I think if they have to touch the window frame it will just fall apart. 
But then my other thought is that maybe I should get the window frames replaced at the same time as the re-cladding. If the windows are this bad now, then I will probably have to replace them eventually. If I don't replace them now, then will replacing the windows in future damage the new cladding? 
Or should I just skip the Asbestos removal and render over the asbestos. It is corrugated though which I think will cause problems. 
Finally, any tips on DIY rendering? I have watched lots of videos which makes it seem easy, but most people seem to say its very hard to get right.

----------


## Hoppy

Duke 149. Rendering over corrugated asbestos sheeting would be an absolute nightmare, Forget that idea. Replacing the exisiting cladding and then rendering over that will certainly give a modern look to the house, and increase your value. If the windows are as bad as you say might be worth considering some new ones. The difficulty with the exisiting windows will be how to create a watertight seal all round. Crab your self a James Hardie information sheet on Blueboard, make sure you install the control joints as required. Dulux have a product called Acratex which is applied as the render coat to blueboard. Can be a DIY if your willing to give it a try, depends on how good you are with a trowel.  If you taking the external cladding off think about adding some insualtion to the wall, that will certainly increase your energy efficiency. You will also need a permiable barrier applied to the external face of the studs before you apply the blue sheet.

----------


## jago

Have the asbestos removed. 
Not sure I would use Blueboard to render over prone to joints cracking there's a fair bit on discussion about this, search the threads. I would replace the windows at the same time as doing the re-clad, nice tight water seal that way. 
You could if you have the cash use an foam system that is one of the more energy efficient ..have a look at this go to whoa   http://www.renovateforum.com/f176/ic...7/index22.html  post 322 for a look at what can be done.  Unitex Cladding

----------


## r3nov8or

If you go with blueboard make sure it is done strictly to the directions.

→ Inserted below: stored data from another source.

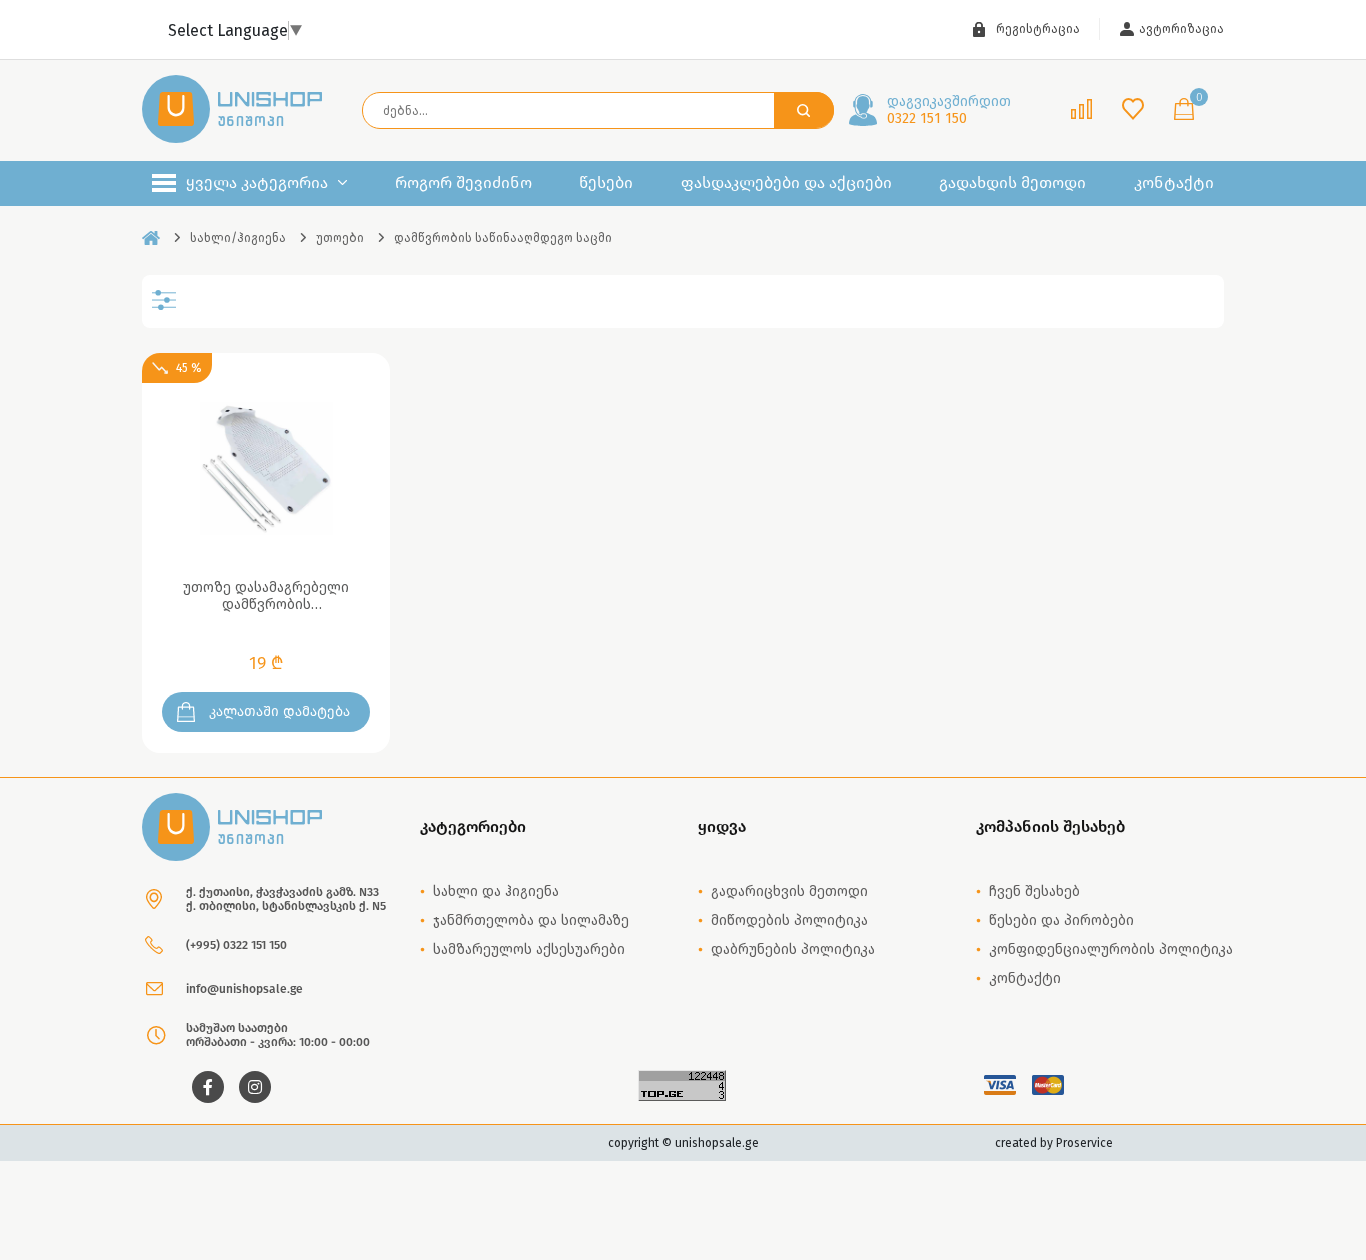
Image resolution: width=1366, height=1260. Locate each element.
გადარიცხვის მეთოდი (789, 891)
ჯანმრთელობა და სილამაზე (531, 920)
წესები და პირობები (1061, 920)
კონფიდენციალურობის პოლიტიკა (1111, 949)
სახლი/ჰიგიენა (238, 238)
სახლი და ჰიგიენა (496, 891)
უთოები (340, 238)
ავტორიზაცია (1181, 29)
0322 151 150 (949, 110)
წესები (606, 183)
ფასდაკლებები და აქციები (786, 183)
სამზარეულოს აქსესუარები (529, 949)
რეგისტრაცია (1038, 29)
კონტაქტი (1174, 183)
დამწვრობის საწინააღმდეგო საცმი (503, 238)
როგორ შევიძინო (463, 183)
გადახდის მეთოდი (1012, 183)
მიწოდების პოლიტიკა (789, 920)
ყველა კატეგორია (257, 182)
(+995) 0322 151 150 (236, 945)
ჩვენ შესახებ (1034, 891)
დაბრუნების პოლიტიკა (793, 949)
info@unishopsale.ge (244, 989)
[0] (1184, 110)
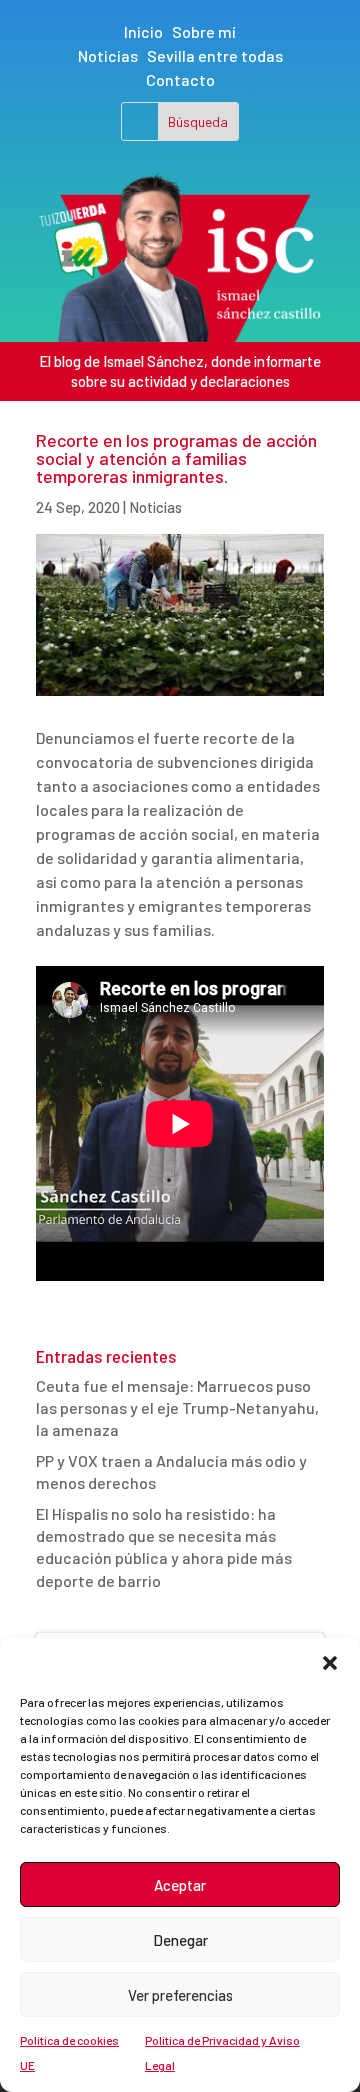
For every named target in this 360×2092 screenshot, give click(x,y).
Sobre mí (204, 31)
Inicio (143, 31)
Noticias (108, 55)
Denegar (180, 1940)
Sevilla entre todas (215, 55)
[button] (330, 1663)
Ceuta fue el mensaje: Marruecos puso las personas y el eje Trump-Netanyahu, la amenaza (177, 1408)
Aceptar (180, 1885)
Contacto (180, 79)
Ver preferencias (180, 1995)
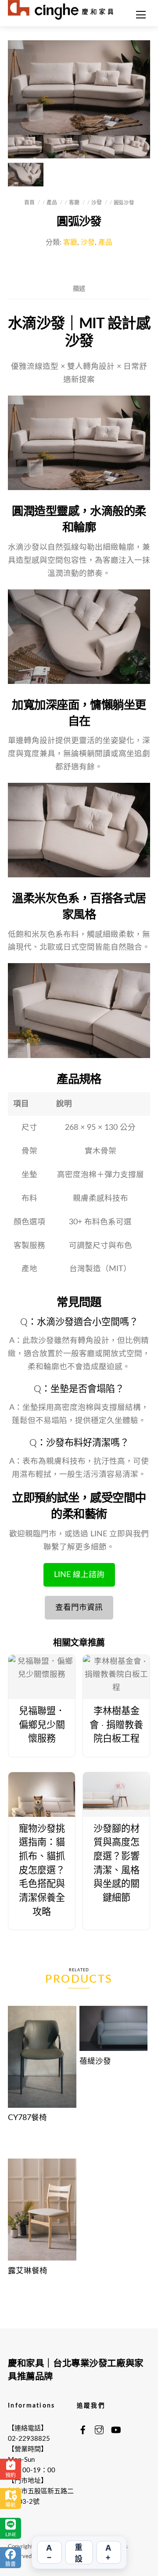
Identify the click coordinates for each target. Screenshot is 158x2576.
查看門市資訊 (79, 1607)
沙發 (96, 202)
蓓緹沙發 (95, 2061)
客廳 (74, 202)
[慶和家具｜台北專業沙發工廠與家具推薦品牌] (60, 9)
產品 (52, 202)
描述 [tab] (79, 289)
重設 (79, 2553)
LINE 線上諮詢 (79, 1574)
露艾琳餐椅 (27, 2271)
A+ (108, 2552)
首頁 (29, 202)
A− (49, 2552)
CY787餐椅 (27, 2117)
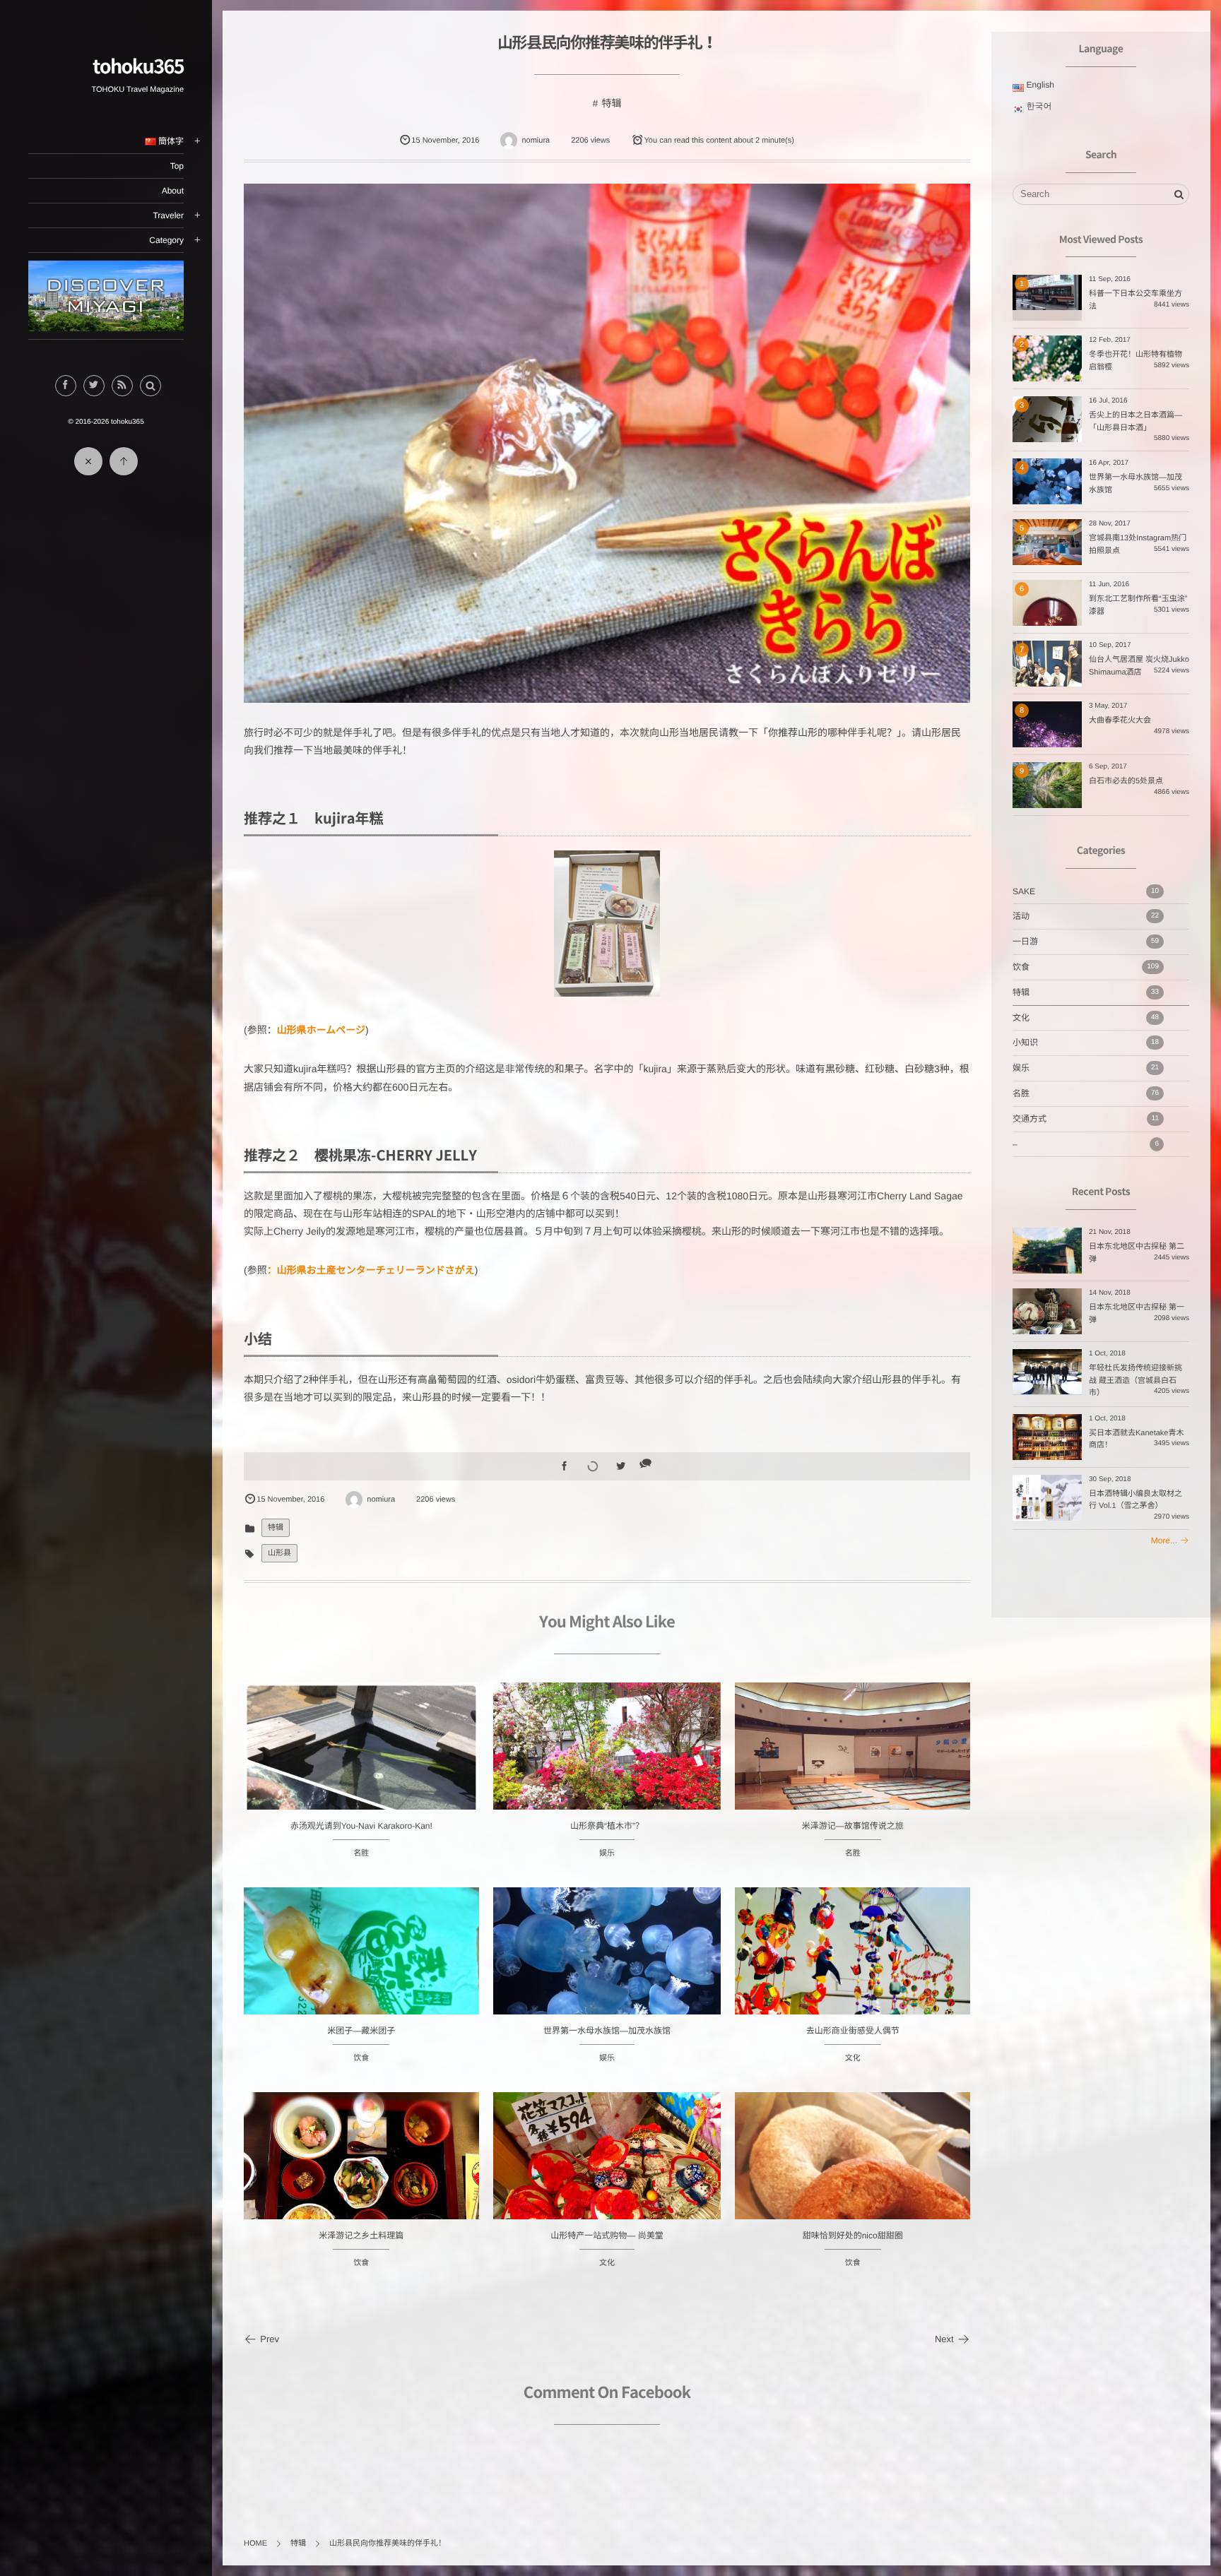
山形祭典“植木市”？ (607, 1826)
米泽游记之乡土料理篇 (361, 2235)
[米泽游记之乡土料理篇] (361, 2180)
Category (166, 240)
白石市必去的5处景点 (1126, 781)
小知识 (1086, 1042)
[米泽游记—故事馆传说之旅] (852, 1770)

It is called the Harditex System - follow the _system_ - it's all in the Technical Specification. Use their stainless steel external corners and starter strips for nice sharp rendered corners. A lot of designers won't specify it because they don't trust builders to follow the _system_. That comment is straight from an architect friend. You will need to flash over the tops of window frames before the board is installed. 
Hebel PowerPanel is another option.

----------


## Gaza

Biggest issue with blue board is the timber frame dryin out and shrinking, being an old house all the movemnent would be finished

----------